An Investigation of Distal Enhancer-Enhancer and Enhancer-Promoter Communication for the brinker Locus in Drosophila melanogaster

Abstract

In metazoans, the transcription of many developmental patterning genes is highly regulated both spatially and temporally to ensure proper gene expression in the developing embryo. In Drosophila melanogaster, these genes often have multiple enhancers that are believed to work in pairs with overlapping activity. Because most of the studies on these genes have been done using reporter plasmids and by performing in-situ hybridization to evaluate the expression of these reporters, the exact mechanism for how these enhancers communicate is not well understood. However, this method lacks temporal resolution and quantitative accuracy.
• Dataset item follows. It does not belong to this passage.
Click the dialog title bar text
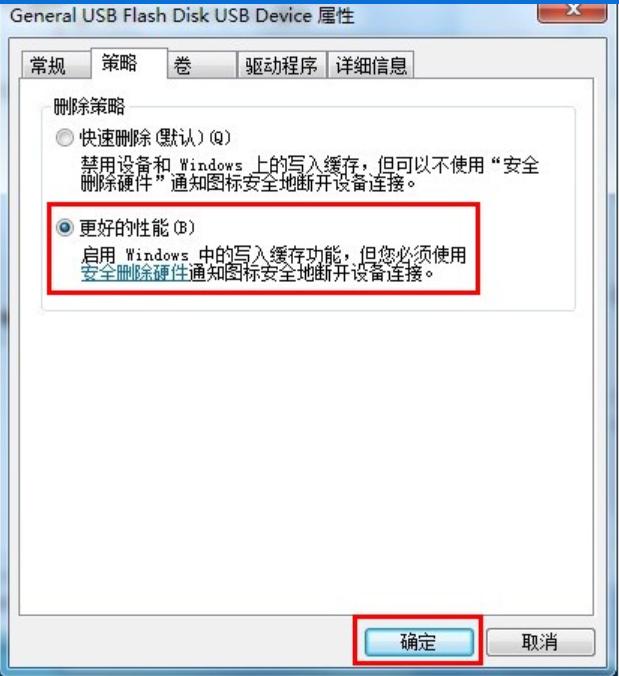Image resolution: width=619 pixels, height=676 pixels. pyautogui.click(x=182, y=16)
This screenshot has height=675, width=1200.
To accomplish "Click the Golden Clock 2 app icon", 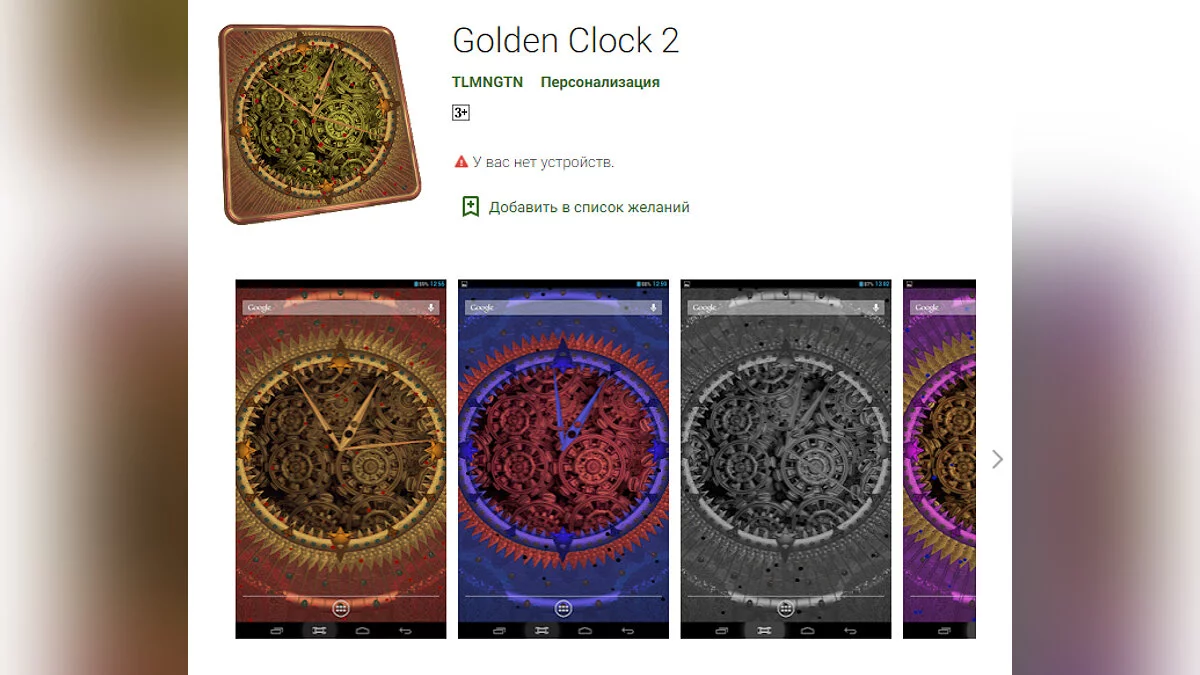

By utilizing new sophisticated live imaging techniques such as the MS2 reporter system to monitor the levels and timing of the brinker (brk) locus, I will be able to better understand the temporal and spatial aspects of developmental gene expression especially concerning distal enhancer-enhancer communication in Drosophila. Previous evidence produced by Levine Lab suggests, that these pair of enhancers do not necessarily act in the widely accepted primary and “shadow” enhancer model but interact with each other in an additive manner. It is still not completely understood how distal enhancers loop to promoters to initiate transcription. GAGA factor (GAF) is a putative genome architectural protein that we suspect may facilitate the looping and binding of enhancers to their gene’s promoters. To further investigate this potential additive property of enhancers and GAF’s role in enhancer-promoter communication, we will focus on the interaction between two distally located enhancers of the early brk gene expression by temporally monitoring and measuring the levels of nascent brk transcripts using the MS2 reporter system.